# PAGE EXCERPT start

That is a nice looking model for the SM captain. 


Why why *WHY* do GW have to put these special models in the big boxed sets it only tempts me to buy the boxed set and shoving all the rest of the stuff im my bitz crates


----------



## chrisman 007 (Jan 3, 2008)

I want it! It's way better than the Maccrage, more models.


----------



## fatboy955 (Feb 24, 2008)

that box looks friggin' sweet just a shame that i dont like orks  maybe i could sell them on or maybe if someone in my local store wants the orks i could swap for the SM's if not i prob still but box as soon as i can talk my wife round


----------



## Wise Guy Sam (Jun 12, 2008)

The Son of Horus said:


> I'm probably going to get one and sell the orks... I don't even want another set of the Space Marines... I should, since I'm trying to build a Chapter, but ultimately... storage space has become an issue. Do you suppose half of the box's cost is fair for the orks? I imagine that's what most people will be selling their second half that they don't want for.
> 
> The box price is $69.99 US... I bloody hate that xx.99 crap... like, just mark it at 70, for Christ's sake...


The thing is, a lot of people are going to sell half their models. Although it is a heap of Orks for $35 odd dollars (U.S) I would predict that many gamers will offer less. The reason is you get to keep all the smurfs AND the rules AND the dice or whatever other extra's are in the box. The point is you will find a buyer but not as easy as me. :angel:


----------



## Judas Masias (Jun 5, 2008)

Not to mintion people selling the plastic Death Coptas on Ebay for big bucks.


----------



## Wise Guy Sam (Jun 12, 2008)

Judas Masias said:


> Not to mintion people selling the plastic Death Coptas on Ebay for big bucks.



Again I doubt any1 buying them off ebay overpriced. Their will be a heap kicking around cheap or just buy another box :biggrin:


----------



## Dracomancer (Jun 6, 2008)

That is indeed a very impressive set, i'm probably going to be one of the ones who buys two boxes actually, since I play one of the armies and intend to start the other. I'm also immensly happy that the rumour of molded on ultramarine iconography turned out to be false, good show GW :good:.


----------



## The_Chaplain (Jun 17, 2008)

it's not like their arent any ork players around-- just talk to a mate at your local gw and see if they wanna buy the koptas and such off of ya.


----------



## Octavian (Jun 5, 2008)

Man, anyone who wants to start Space marines when that comes out is in luck, I probaly wont get that cause there are also orks, but the box set is AWESOME!! I wish I could get only the marines!:biggrin:


----------



## Lord Reevan (May 1, 2008)

# PAGE EXCERPT end
# RECORDED INFORMATION start

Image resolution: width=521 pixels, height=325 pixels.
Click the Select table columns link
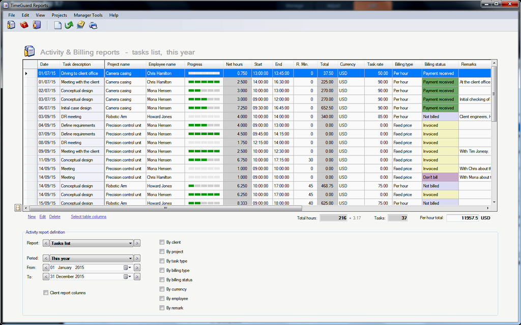[x=89, y=217]
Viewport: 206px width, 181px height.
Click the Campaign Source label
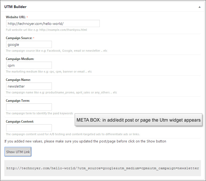pyautogui.click(x=19, y=38)
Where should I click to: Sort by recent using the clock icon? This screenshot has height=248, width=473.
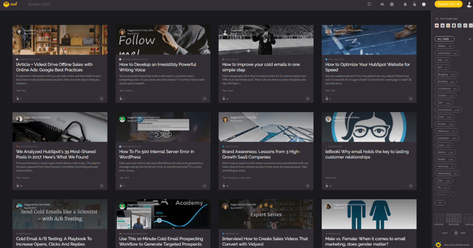tap(424, 4)
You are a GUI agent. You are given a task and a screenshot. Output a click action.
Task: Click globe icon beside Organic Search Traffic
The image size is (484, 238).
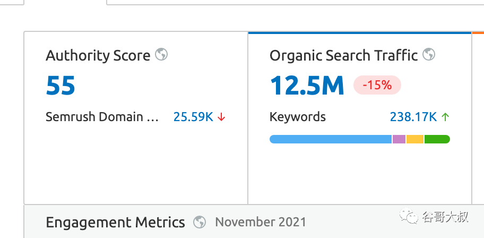coord(429,55)
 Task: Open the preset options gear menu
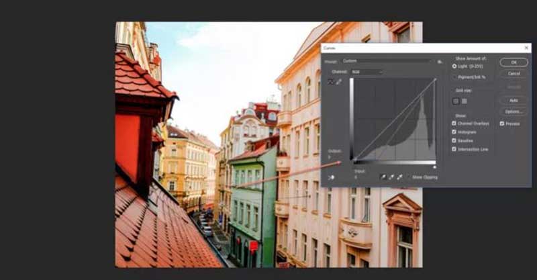440,61
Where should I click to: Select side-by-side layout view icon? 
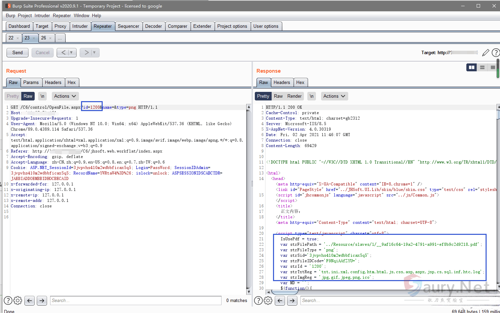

# RECORDED INFORMATION end

**REQUIREMENT**
In the forum thread about the boxed set, list the name of each person who posted in June 2008, giving each name once.

**SOLUTION TO THE PROBLEM**
Wise Guy Sam, Judas Masias, Dracomancer, The_Chaplain, Octavian